Historic U.S. Highway Route 66 in San Bernardino, California is having a 20th year anniversary "Rendezvous" celebration this weekend. Good food, contests, and entertainment are on the agenda. The event is limited to 1,900 vehicle entrants of "pre-1974 classics, customs, hot rods and any year Corvette." The participants have an assigned parking space during this 4-day event where aficionados can engage in technical car talk and fans can simply marvel at the colors, sheen and styles. Drivers are also invited to cruise the 35 blocks of downtown where up to an expected 500,000 spectators will be admiring their vehicles.
The promotion for this event caught my attention as I've noted what seems to be an increasing interest and nostalgia for "The Mother Road"(map link) which runs from "Chicago to L.A." as a famed song lyric goes. I travel portions of this road regularly since it runs through my home area of Southern California where a long segment is called Foothill Boulevard.
My husband in his single days back in the '50's drove that route with his bachelor buddies on a whirlwind summer round trip vacation from the Midwest to the West Coast. Their adventure stories were always filled with humor and accounts of the unexpected. They had very little money to start and none by the time they returned home. What's a trip for young single male college students without meeting some like-minded adventurous college girls with whom to play car tag across some of the miles, especially if there's time to work in a side trip to Las Vegas.
He was fascinated by the changing countryside from Ohio's green flat land with rolling hills with which he was familiar, to the long stretches of summer brown landscapes emerging west of the Mississippi. Then on to some western desert area with never-ending vast blue skies. The land of towering date palms began to emerge evolving into miles and miles of citrus tree orchards and finally sandy beaches reaching out into the Pacific Ocean. Long periods of steady trade-off relief driving kept them on the road a lot. Still, he could never quite understand how one buddy could be content to sleep so much between departure points and destinations with so much new and different to be experienced.
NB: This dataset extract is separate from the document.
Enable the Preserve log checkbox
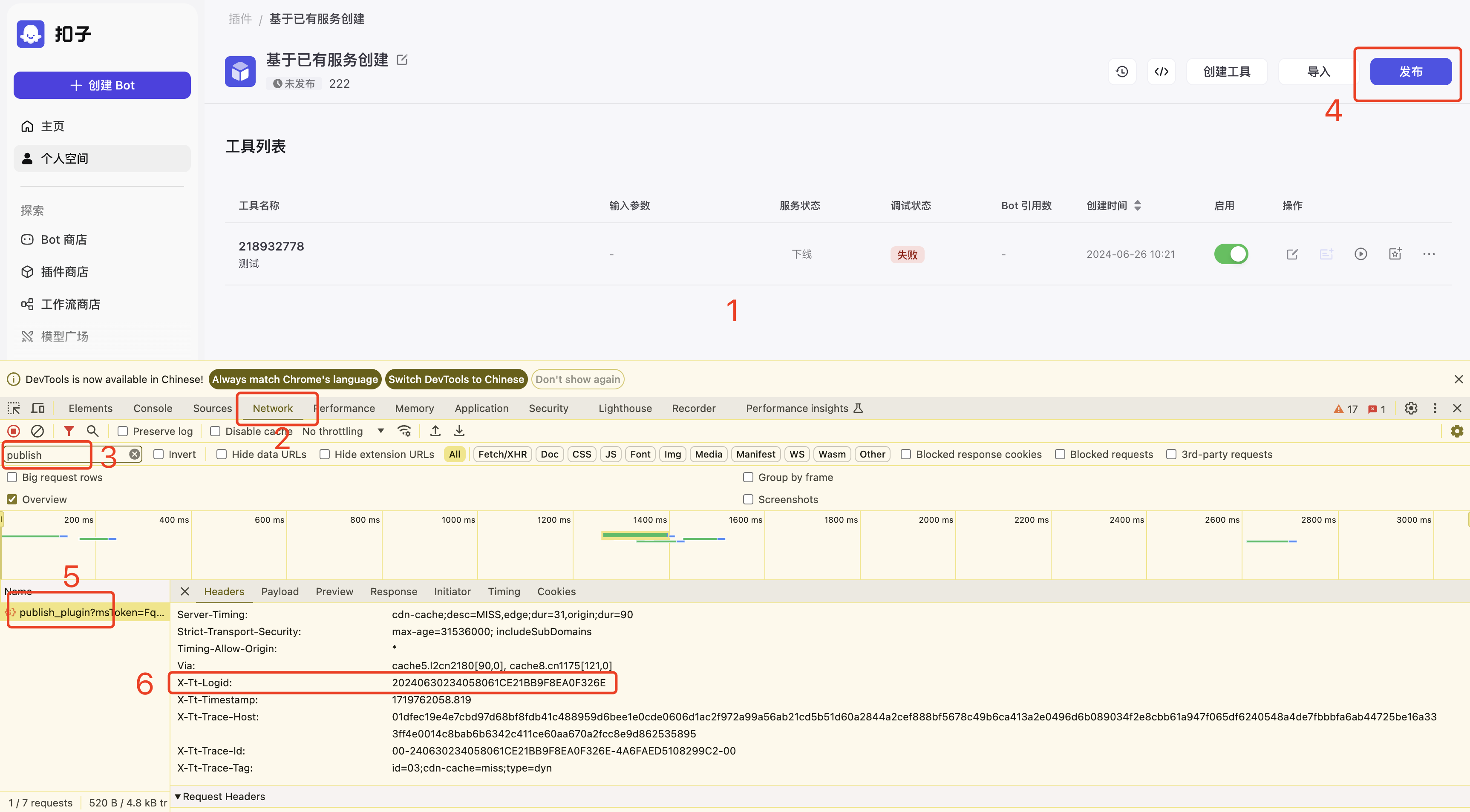The width and height of the screenshot is (1470, 812). click(123, 432)
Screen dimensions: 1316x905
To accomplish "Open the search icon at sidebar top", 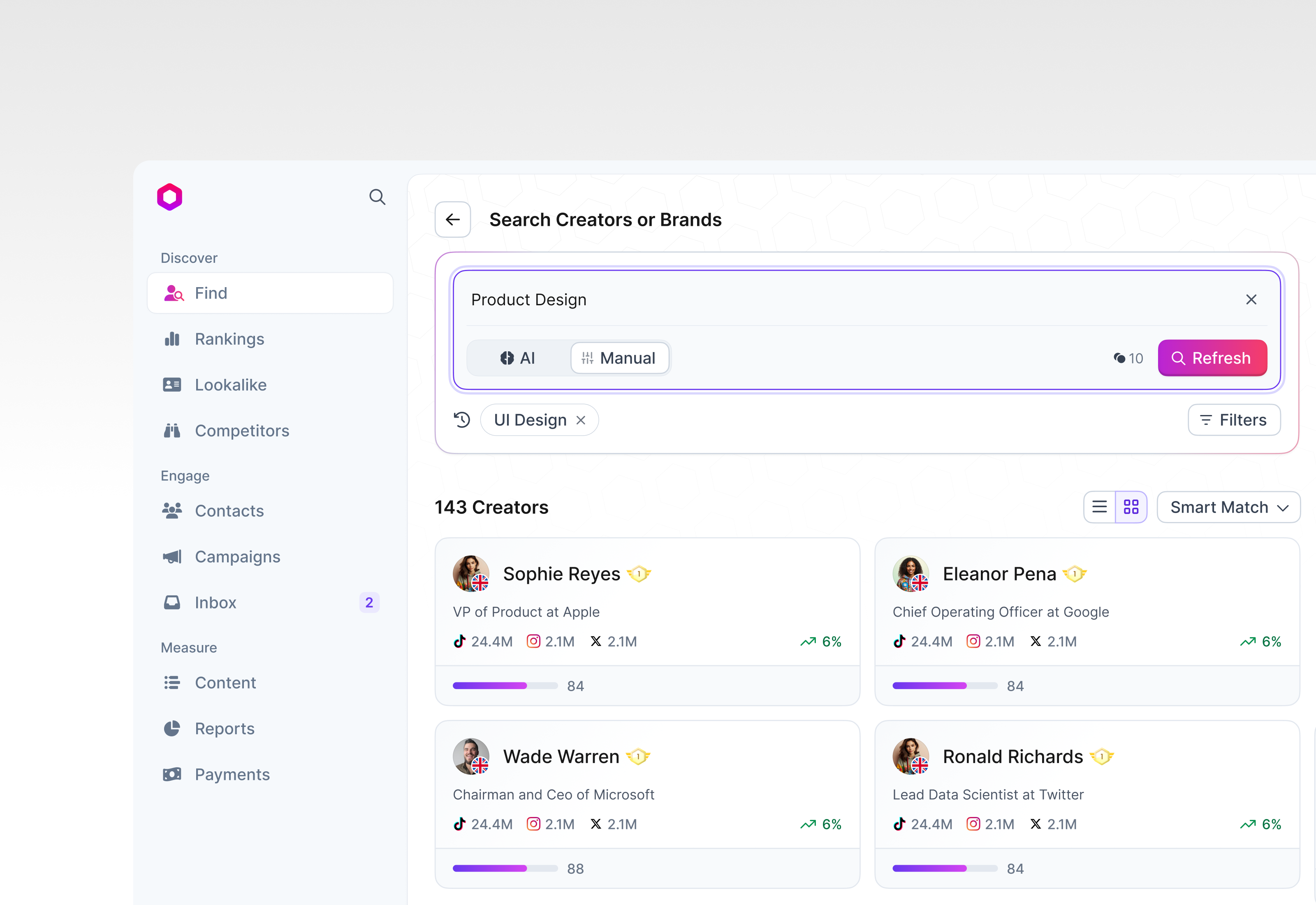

Two of these travelers were musicians but all were well-acquainted and appreciative of a tune written in 1947 by Bobby Troup and first recorded that year by Nat King Cole. Here's a later YouTube video performance of Nat and his quartet:
Years later The Manhattan Transfer popular vocal quartet's recording became one of their signature tunes as in this YouTube video:
When we met and wed years later, even before and after we moved West, we took extensive driving trips that included some side jaunts on still existing segments of the original Route 66. Freeways and new highways have long since bypassed some of the old road's communities. Many landmark motels and businesses have long since closed. Some establishments have survived. There is a resurgence of old and new businesses along existing Route 66 with new travelers joining those who come to reminisce. Signs are increasing in number announcing the location's recognition of this significant highway in the historical lore of our country from another time.